### THE TASK
Transcribe, word for word and without additions, each line below from the one containing "Task: Open the YouTube apps grid icon" through the one containing "Check the checkbox for 公告标题13 row", both ends included.

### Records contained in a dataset
==========
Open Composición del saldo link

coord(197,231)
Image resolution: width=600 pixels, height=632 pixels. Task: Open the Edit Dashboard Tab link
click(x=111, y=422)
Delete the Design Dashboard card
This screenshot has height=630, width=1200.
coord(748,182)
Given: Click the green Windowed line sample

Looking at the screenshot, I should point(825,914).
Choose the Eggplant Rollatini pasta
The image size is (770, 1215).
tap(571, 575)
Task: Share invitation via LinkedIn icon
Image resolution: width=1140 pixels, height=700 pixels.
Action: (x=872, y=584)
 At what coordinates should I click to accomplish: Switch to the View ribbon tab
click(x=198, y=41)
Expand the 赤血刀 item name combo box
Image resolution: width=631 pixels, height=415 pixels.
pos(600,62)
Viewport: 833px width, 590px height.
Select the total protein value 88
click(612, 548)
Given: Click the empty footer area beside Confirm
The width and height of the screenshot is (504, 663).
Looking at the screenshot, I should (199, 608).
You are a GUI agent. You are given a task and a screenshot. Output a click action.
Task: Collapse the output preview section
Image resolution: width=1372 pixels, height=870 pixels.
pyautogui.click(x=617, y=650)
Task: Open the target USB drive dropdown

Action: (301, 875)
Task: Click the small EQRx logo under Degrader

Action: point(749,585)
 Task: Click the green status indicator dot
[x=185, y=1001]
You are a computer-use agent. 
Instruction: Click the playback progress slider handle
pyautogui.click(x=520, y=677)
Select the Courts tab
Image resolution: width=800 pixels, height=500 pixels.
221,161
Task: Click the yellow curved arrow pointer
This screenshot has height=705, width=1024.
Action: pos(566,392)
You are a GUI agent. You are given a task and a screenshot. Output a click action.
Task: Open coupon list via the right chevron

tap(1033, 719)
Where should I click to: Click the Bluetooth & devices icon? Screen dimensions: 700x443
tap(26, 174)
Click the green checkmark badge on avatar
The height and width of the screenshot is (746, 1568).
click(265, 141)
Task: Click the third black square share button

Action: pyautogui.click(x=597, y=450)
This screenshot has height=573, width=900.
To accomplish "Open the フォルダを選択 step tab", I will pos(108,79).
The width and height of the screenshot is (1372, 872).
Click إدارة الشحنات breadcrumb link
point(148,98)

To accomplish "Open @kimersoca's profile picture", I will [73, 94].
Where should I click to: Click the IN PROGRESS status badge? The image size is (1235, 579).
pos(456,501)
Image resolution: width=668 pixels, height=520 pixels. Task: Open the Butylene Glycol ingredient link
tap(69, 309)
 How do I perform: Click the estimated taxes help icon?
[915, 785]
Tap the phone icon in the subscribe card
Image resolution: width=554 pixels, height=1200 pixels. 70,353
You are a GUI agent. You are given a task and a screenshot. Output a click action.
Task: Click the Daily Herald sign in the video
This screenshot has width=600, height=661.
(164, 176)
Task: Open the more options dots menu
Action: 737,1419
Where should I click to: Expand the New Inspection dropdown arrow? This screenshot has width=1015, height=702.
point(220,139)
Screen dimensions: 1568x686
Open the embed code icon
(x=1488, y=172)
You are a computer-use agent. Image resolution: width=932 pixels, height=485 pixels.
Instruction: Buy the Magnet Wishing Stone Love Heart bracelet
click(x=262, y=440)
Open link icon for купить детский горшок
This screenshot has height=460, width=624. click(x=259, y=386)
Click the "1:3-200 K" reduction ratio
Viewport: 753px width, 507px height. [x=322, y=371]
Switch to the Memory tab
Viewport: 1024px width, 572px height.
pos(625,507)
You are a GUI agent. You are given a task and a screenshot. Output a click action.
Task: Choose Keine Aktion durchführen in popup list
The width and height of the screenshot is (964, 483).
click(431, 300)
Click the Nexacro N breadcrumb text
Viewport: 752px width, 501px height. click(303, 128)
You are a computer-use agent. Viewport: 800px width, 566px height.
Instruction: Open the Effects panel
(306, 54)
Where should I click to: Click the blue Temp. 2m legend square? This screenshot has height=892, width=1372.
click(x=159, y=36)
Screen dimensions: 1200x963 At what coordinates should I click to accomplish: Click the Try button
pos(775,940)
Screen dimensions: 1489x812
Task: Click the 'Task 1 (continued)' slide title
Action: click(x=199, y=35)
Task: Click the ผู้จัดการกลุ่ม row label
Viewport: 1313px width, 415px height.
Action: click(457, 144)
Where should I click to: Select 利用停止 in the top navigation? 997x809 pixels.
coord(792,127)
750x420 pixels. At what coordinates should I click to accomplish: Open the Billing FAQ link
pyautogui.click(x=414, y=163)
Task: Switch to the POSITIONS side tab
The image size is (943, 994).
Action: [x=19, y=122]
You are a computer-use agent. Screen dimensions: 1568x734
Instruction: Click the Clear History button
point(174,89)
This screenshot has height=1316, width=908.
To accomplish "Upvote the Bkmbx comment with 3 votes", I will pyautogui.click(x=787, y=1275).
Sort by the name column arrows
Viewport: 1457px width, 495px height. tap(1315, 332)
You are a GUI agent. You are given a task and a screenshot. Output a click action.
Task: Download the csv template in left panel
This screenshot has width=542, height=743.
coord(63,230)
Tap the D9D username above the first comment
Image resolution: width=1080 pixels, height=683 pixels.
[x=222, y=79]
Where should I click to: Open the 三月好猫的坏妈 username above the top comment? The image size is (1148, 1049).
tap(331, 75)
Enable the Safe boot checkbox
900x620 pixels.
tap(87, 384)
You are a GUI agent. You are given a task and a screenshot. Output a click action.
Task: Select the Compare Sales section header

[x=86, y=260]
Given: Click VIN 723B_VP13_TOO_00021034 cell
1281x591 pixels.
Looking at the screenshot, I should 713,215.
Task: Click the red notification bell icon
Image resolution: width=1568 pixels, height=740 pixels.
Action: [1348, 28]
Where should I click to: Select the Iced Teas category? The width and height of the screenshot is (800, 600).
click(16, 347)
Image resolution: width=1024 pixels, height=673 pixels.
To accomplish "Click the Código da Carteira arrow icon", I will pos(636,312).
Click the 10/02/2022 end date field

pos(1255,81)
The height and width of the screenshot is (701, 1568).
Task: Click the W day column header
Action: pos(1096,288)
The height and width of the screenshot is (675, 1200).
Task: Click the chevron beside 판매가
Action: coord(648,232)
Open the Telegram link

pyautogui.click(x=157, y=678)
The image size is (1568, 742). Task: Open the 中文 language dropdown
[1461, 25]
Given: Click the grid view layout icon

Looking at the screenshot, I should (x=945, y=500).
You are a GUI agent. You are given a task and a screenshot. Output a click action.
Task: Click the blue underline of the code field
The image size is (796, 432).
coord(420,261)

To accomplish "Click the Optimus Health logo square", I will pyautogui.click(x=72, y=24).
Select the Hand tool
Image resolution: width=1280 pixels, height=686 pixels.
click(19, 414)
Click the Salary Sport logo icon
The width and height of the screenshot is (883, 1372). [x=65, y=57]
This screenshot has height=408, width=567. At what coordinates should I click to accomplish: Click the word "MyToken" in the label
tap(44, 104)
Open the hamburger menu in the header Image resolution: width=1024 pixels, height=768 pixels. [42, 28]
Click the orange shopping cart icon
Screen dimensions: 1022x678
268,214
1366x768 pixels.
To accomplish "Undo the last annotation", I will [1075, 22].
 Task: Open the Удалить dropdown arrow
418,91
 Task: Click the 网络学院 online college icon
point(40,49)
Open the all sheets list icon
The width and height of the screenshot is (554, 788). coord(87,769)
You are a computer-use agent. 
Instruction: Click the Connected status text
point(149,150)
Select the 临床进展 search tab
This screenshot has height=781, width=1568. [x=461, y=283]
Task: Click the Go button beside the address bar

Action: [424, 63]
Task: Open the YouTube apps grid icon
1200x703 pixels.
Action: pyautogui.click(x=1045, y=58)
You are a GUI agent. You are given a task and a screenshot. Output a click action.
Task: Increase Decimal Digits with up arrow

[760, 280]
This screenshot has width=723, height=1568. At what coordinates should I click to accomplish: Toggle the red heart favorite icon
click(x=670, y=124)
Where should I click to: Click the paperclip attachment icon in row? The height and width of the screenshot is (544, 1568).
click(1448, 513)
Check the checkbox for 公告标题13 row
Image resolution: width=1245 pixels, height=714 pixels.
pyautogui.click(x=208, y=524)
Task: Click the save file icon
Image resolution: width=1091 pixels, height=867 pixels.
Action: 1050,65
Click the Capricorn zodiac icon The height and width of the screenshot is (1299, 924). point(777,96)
==========
### RESPONSE FOR THIS EXERCISE
Task: Open the YouTube apps grid icon
1200x703 pixels.
Action: pyautogui.click(x=1045, y=58)
You are a GUI agent. You are given a task and a screenshot. Output a click action.
Task: Increase Decimal Digits with up arrow

[760, 280]
This screenshot has width=723, height=1568. At what coordinates should I click to accomplish: Toggle the red heart favorite icon
click(x=670, y=124)
Where should I click to: Click the paperclip attachment icon in row? The height and width of the screenshot is (544, 1568).
click(1448, 513)
Check the checkbox for 公告标题13 row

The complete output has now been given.